Biotic and abiotic stresses dramatically affect post-transcriptional regulation through AS and APA in plants [40]. The well-known examples are related to flowering time control pathways [45] and stress responses [46]. Iso-Seq for plant samples with the stress treatments will allow genome-wide uncovering of the stress-regulated isoforms. Such information would be critical in addressing the role of stress-regulated post-transcriptional splicing and polyadenylation in the adaptation to various stresses for plants [16]. Meanwhile, AS and APA show tissue- or developmental-specific expression patterns. For instance, from Iso-Seq data, the maize CSR1 gene was discovered to have two novel isoforms: one in the root and the other in the tassel [13]. Another example was cellulose synthase gene (CesA) in bamboo involved in the formation of cell wall, which was identified to be regulated by APA [15].
Quantification by short read transcriptome sequencing from different plant stages and stresses will further discover the biological functions of AS and APA events [47], whereas Iso-Seq data could also be used to measure the gene expression level with counting full-length transcripts at whole transcriptional level. GFOLD, which is specifically designed for data without biological replicates is used to search for differentially expressed genes between different samples [48]. Using GFOLD, 186 differentially expressed genes with a three-fold cutoff have been identified in sorghum [16]. The program of SQANTI could also extensively quantify gene expression with long read transcript sequences [49].

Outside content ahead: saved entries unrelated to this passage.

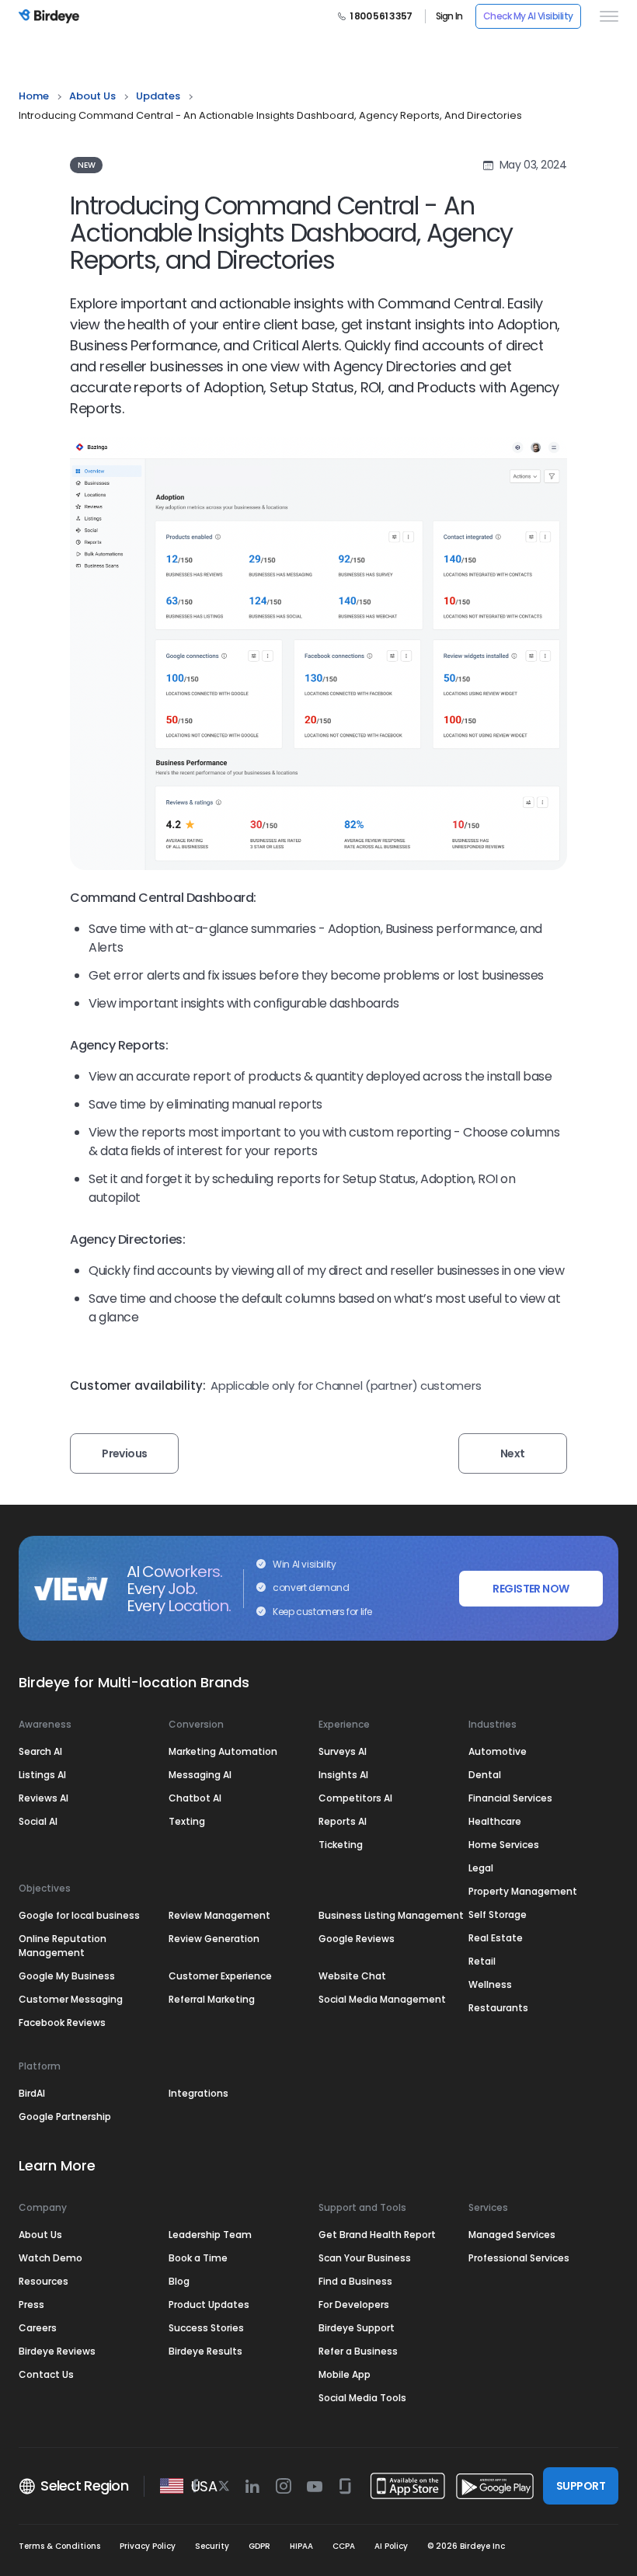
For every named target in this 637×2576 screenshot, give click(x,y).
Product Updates (209, 2304)
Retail (482, 1961)
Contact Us (46, 2374)
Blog (179, 2281)
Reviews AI (43, 1798)
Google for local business (79, 1915)
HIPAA (301, 2546)
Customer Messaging (71, 1999)
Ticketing (340, 1844)
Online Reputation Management (62, 1945)
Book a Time (198, 2257)
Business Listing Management (391, 1915)
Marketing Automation (223, 1751)
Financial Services (510, 1798)
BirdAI (32, 2093)
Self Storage (497, 1914)
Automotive (497, 1751)
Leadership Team (210, 2234)
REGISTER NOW (531, 1588)
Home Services (503, 1844)
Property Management (522, 1891)
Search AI (40, 1751)
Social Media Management (382, 1999)
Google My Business (67, 1975)
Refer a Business (358, 2351)
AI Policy (391, 2546)
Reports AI (342, 1821)
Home (34, 96)
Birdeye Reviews (57, 2351)
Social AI (38, 1821)
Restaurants (498, 2007)
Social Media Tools (362, 2397)
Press (31, 2304)
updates (158, 96)
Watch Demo (50, 2257)
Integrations (198, 2093)
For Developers (353, 2304)
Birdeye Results (205, 2351)
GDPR (259, 2546)
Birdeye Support (356, 2327)
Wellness (490, 1984)
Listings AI (42, 1774)
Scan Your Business (364, 2257)
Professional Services (518, 2257)
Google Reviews (356, 1938)
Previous (125, 1453)
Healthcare (494, 1821)
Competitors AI (355, 1798)
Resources (43, 2281)
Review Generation (214, 1938)
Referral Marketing (212, 1999)
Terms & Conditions (59, 2546)
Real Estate (495, 1937)
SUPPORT (580, 2486)
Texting (187, 1821)
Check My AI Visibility (528, 16)
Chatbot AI (195, 1798)
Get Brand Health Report (377, 2234)
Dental (484, 1774)
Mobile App (344, 2374)
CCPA (343, 2546)
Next (512, 1453)
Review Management (219, 1915)
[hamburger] (605, 16)
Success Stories (206, 2327)
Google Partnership (65, 2116)
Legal (480, 1868)
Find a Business (355, 2281)
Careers (38, 2327)
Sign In (449, 16)
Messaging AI (200, 1774)
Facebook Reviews (62, 2022)
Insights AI (343, 1774)
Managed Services (511, 2234)
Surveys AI (342, 1751)
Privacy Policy (148, 2546)
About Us (92, 96)
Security (212, 2546)
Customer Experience (220, 1975)
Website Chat (352, 1975)
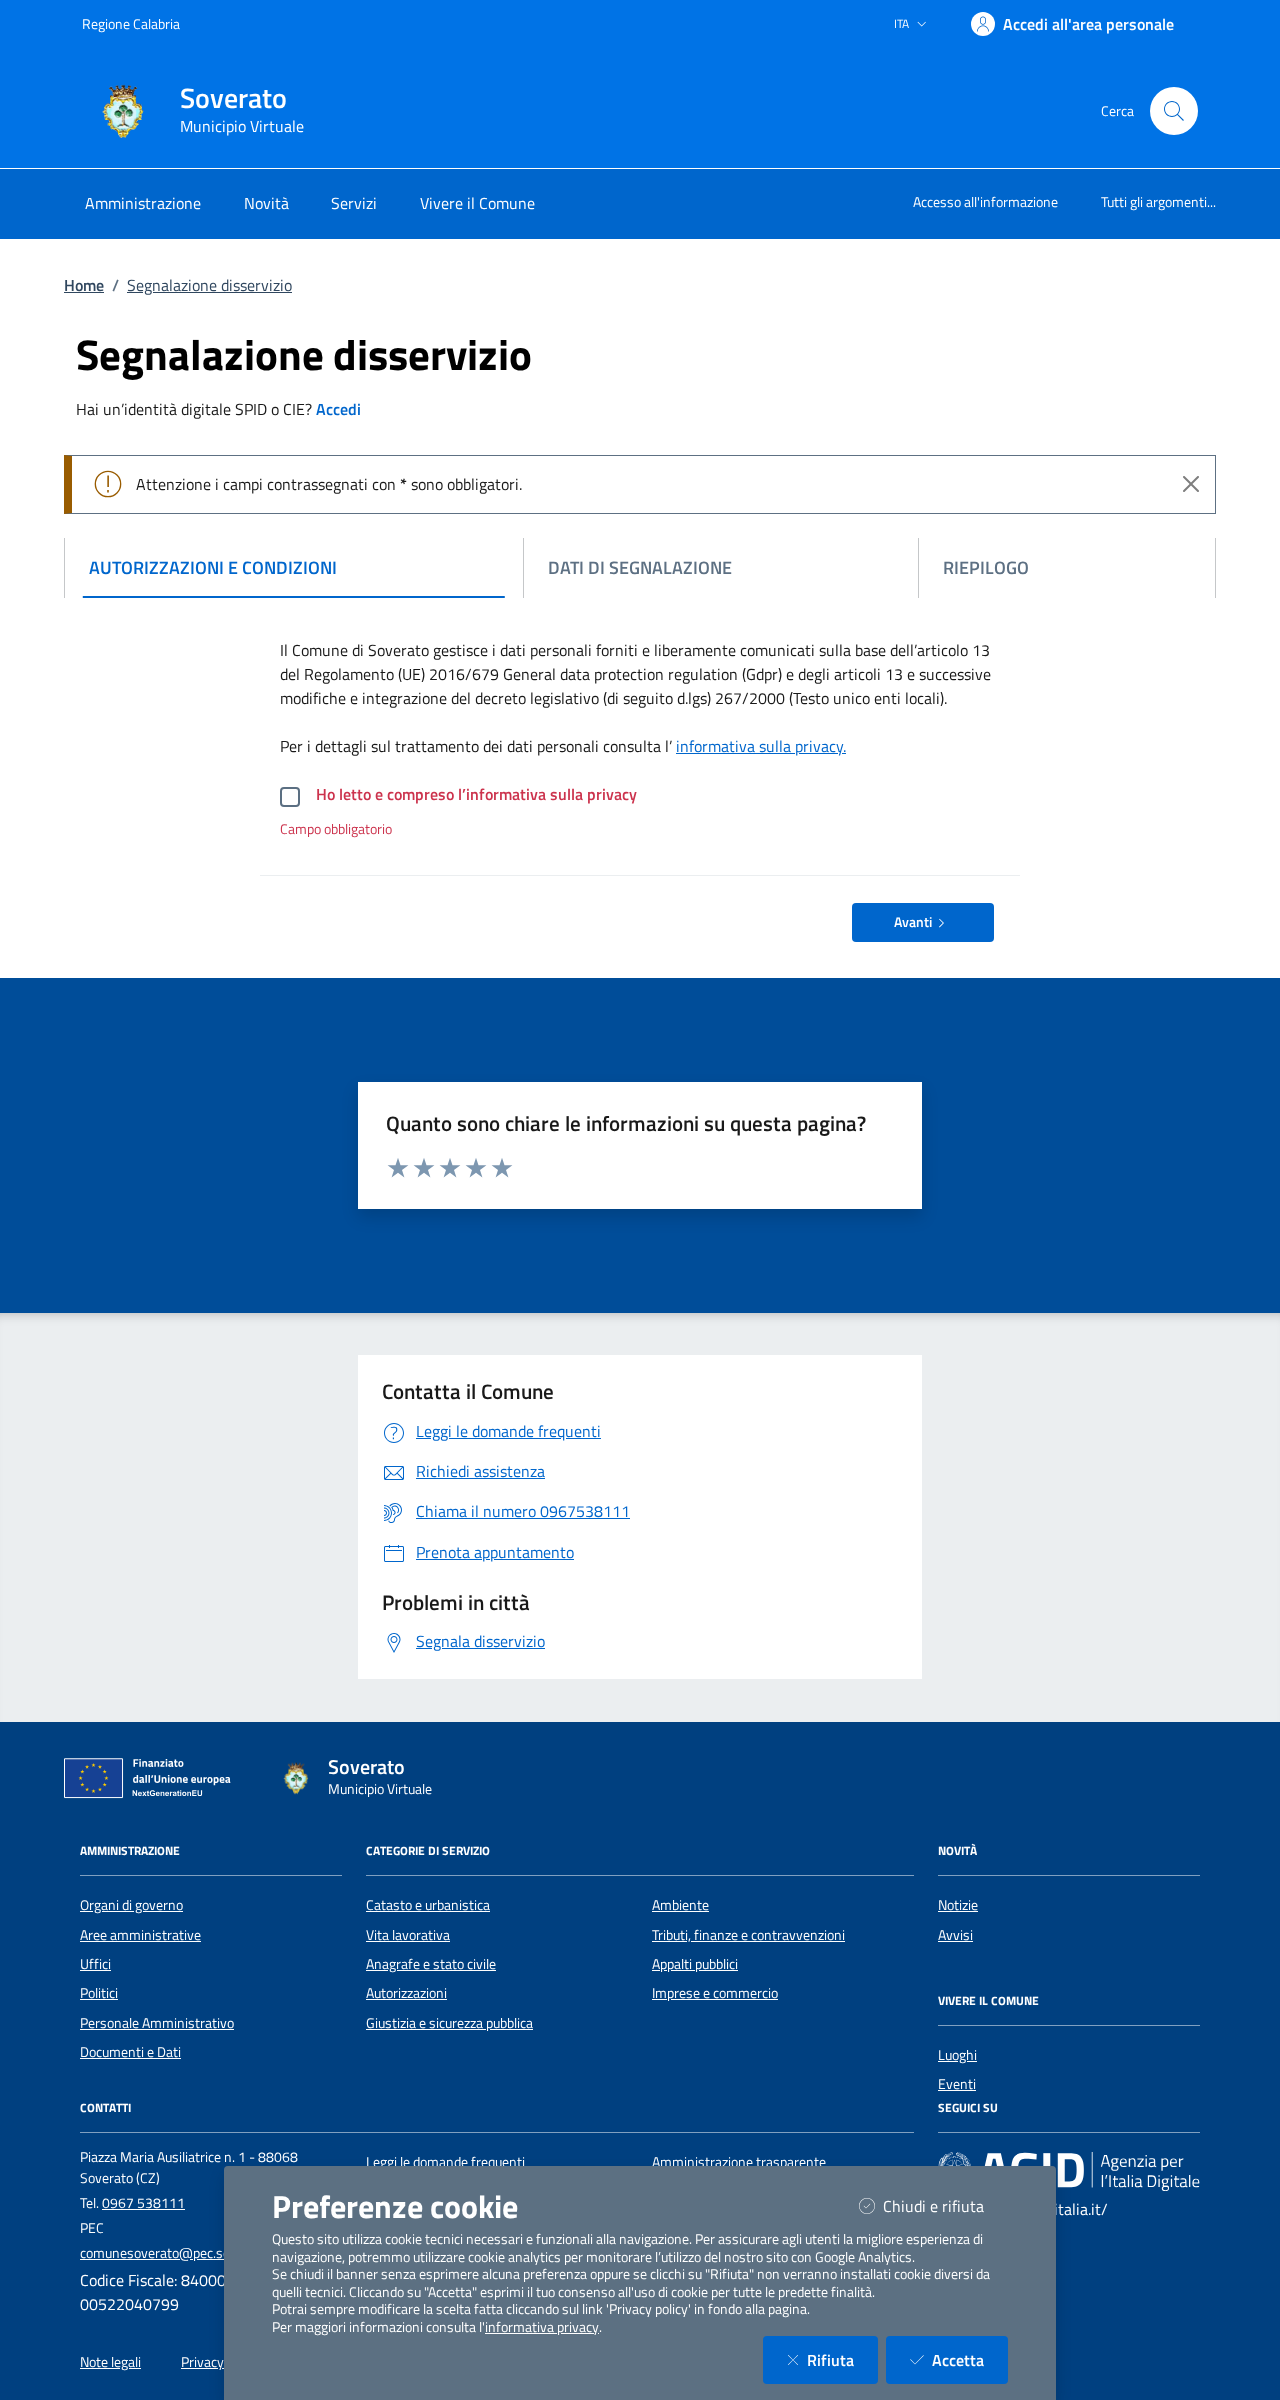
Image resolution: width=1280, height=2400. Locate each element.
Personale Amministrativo (157, 2023)
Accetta (970, 2359)
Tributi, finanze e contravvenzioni (748, 1935)
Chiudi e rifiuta (945, 2205)
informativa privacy (542, 2327)
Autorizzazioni (406, 1993)
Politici (99, 1993)
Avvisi (955, 1935)
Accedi (338, 409)
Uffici (95, 1964)
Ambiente (680, 1905)
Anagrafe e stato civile (431, 1964)
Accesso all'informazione (985, 201)
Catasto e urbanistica (428, 1905)
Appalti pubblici (695, 1964)
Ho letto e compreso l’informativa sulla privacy (476, 794)
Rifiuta (842, 2359)
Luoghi (957, 2055)
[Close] (1191, 484)
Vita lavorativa (408, 1935)
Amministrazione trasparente (739, 2162)
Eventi (957, 2084)
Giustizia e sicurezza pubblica (449, 2023)
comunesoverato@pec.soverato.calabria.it (203, 2253)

4.3. Fusion Genes Determination

A fusion transcript is a chimeric RNA encoded by a fusion gene or by two different genes by subsequent trans-splicing. To determine fusion transcripts, the criteria used for a single transcript were as follows: firstly, full-length transcripts map to two or more loci in the genome and each mapped locus must be at least 100 kb apart; secondly, each mapped locus must align with at least 10% of the transcript and the combined alignment coverage must be at least 99% [13]. The isoform detection and prediction tool (IDP) has also been recently released for the identification of fusion genes, fusion sites, and fusion gene isoforms from cancer transcriptomes [50]. Obviously, RNA-Seq has a great limitation in discovering the fusion genes due to its mapping uncertainty from the short reads or assembly problem, whereas Iso-Seq can obtain the full-length transcripts immediately showing the priority to detect fusion genes. However, short reads generated from the SGS platform could be used to validate candidate fusion transcripts. For example, 1430 fusion transcripts were identified by TGS in maize, of which 134 fusions were validated using an Illumina pair-end read approach (Table 5). An important observation is that fusion events were more likely to occur inter-chromosomally than intra-chromosomally and tended to occur near chromosome termini [13].

4.4. Methylation Detection

DNA modifications affect a variety of processes including DNA replication, repair, and transcription regulation [55]. Cytosine methylation is the most well-studied DNA modification. Bisulfite sequencing—the most common high throughput sequencing method for genome-wide detection of these epigenetic events—typically uses Illumina short reads to discriminate methylated cytosine from unmethylated ones with the conversion of cytosine to uracil, but it requires a well-defined reference genome and is unable to recognize different types of cytosine methylation, such as C, m5C, and 5hmC [56,57].
In contrast to the conventional bisulfate sequencing, PacBio sequencing uses an alternative approach to directly detect many native epigenetic modifications [58]. It monitors the time between base incorporations in the read strand, called inter-pulse durations (IPDs). The difference of IPDs between normal and modified bases serves as a signal to detect base modifications. Utilizing this character, Wang et al. investigate the relationship between methylation and alternative splicing in maize [13], and another study found that CG methylation exhibited differences in isoforms during fiber development in cotton [19].

5. Conclusions

Recent advances in short and long read sequencing technology have led to the dramatic increase of sequenced plant genomes. Given that the assembled genome simply serves as a reference, more attention is paid to identifying the genomic features that contribute to phenotypic traits and deciphering their biological significance. The major challenge in biology is to understand how the same genome can produce different tissue types and how gene expression is regulated. The plant transcriptome is extremely complex, showing the spatial and temporal-specific pattern in terms of tissues, circadian clock, and various stresses. Studies have provided valuable insights regarding gene differential expression, gene splicing, and posttranscriptional modifications by RNA sequencing using next-generation sequencing. However, isoform identification is still a limiting factor for RNA-Seq experiments. Iso-Seq shows the revolutionary accomplishment, providing comprehensive transcriptome resource including AS, APA, gene fusion, methylation of DNA, and transcription start site due to the generation of high-quality full-length isoforms. Still, Iso-Seq struggles with a substantial sequencing error (~10%) due to small indels. It has been shown that error correction of Iso-Seq by using RNA-Seq data provides more accurate mapping in maize [10]. Thus, a hybrid approach that combines isoform sequencing with full-length transcripts and RNA-Seq capable of fixing sequence error and quantifying gene expression is the optimal solution to study plant transcriptomes.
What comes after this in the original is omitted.